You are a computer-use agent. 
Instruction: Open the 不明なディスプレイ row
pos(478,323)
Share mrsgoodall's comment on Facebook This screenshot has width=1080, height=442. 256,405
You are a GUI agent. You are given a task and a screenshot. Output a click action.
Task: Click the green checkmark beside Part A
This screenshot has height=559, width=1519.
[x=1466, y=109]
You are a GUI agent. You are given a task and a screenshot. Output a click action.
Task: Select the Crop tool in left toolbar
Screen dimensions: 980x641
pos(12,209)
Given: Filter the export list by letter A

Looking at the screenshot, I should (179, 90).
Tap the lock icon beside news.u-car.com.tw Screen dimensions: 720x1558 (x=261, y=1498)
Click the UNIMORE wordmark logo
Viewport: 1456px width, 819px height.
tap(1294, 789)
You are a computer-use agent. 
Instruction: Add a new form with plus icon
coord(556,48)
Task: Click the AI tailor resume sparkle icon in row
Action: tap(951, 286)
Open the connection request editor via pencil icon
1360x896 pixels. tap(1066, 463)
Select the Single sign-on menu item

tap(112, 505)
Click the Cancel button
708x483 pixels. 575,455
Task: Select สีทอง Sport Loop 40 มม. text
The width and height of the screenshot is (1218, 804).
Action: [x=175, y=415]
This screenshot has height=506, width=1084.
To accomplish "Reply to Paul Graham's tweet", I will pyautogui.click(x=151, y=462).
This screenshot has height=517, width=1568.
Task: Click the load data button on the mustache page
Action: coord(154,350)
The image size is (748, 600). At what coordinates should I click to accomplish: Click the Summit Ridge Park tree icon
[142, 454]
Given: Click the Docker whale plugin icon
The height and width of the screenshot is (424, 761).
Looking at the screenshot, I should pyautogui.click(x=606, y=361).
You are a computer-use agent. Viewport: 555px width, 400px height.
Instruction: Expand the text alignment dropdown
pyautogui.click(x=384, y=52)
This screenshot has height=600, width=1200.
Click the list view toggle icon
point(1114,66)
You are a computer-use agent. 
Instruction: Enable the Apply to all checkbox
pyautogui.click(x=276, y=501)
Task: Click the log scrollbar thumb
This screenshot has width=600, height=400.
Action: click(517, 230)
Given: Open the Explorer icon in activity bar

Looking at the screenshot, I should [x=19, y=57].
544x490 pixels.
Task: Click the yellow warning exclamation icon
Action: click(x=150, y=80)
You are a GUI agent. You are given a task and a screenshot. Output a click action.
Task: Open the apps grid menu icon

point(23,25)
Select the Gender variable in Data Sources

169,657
+===+
--- Exercise aim ---
Return the complete material exactly as it reads.

--- Your response ---
You are a computer-use agent. 
Instruction: Open the 不明なディスプレイ row
pos(478,323)
Share mrsgoodall's comment on Facebook This screenshot has width=1080, height=442. 256,405
You are a GUI agent. You are given a task and a screenshot. Output a click action.
Task: Click the green checkmark beside Part A
This screenshot has height=559, width=1519.
[x=1466, y=109]
You are a GUI agent. You are given a task and a screenshot. Output a click action.
Task: Select the Crop tool in left toolbar
Screen dimensions: 980x641
pos(12,209)
Given: Filter the export list by letter A

Looking at the screenshot, I should (179, 90).
Tap the lock icon beside news.u-car.com.tw Screen dimensions: 720x1558 (x=261, y=1498)
Click the UNIMORE wordmark logo
Viewport: 1456px width, 819px height.
tap(1294, 789)
You are a computer-use agent. 
Instruction: Add a new form with plus icon
coord(556,48)
Task: Click the AI tailor resume sparkle icon in row
Action: tap(951, 286)
Open the connection request editor via pencil icon
1360x896 pixels. tap(1066, 463)
Select the Single sign-on menu item

tap(112, 505)
Click the Cancel button
708x483 pixels. 575,455
Task: Select สีทอง Sport Loop 40 มม. text
The width and height of the screenshot is (1218, 804).
Action: [x=175, y=415]
This screenshot has height=506, width=1084.
To accomplish "Reply to Paul Graham's tweet", I will pyautogui.click(x=151, y=462).
This screenshot has height=517, width=1568.
Task: Click the load data button on the mustache page
Action: coord(154,350)
The image size is (748, 600). At what coordinates should I click to accomplish: Click the Summit Ridge Park tree icon
[142, 454]
Given: Click the Docker whale plugin icon
The height and width of the screenshot is (424, 761).
Looking at the screenshot, I should pyautogui.click(x=606, y=361).
You are a computer-use agent. Viewport: 555px width, 400px height.
Instruction: Expand the text alignment dropdown
pyautogui.click(x=384, y=52)
This screenshot has height=600, width=1200.
Click the list view toggle icon
point(1114,66)
You are a computer-use agent. 
Instruction: Enable the Apply to all checkbox
pyautogui.click(x=276, y=501)
Task: Click the log scrollbar thumb
This screenshot has width=600, height=400.
Action: click(517, 230)
Given: Open the Explorer icon in activity bar

Looking at the screenshot, I should [x=19, y=57].
544x490 pixels.
Task: Click the yellow warning exclamation icon
Action: click(x=150, y=80)
You are a GUI agent. You are given a task and a screenshot. Output a click action.
Task: Open the apps grid menu icon

point(23,25)
Select the Gender variable in Data Sources

169,657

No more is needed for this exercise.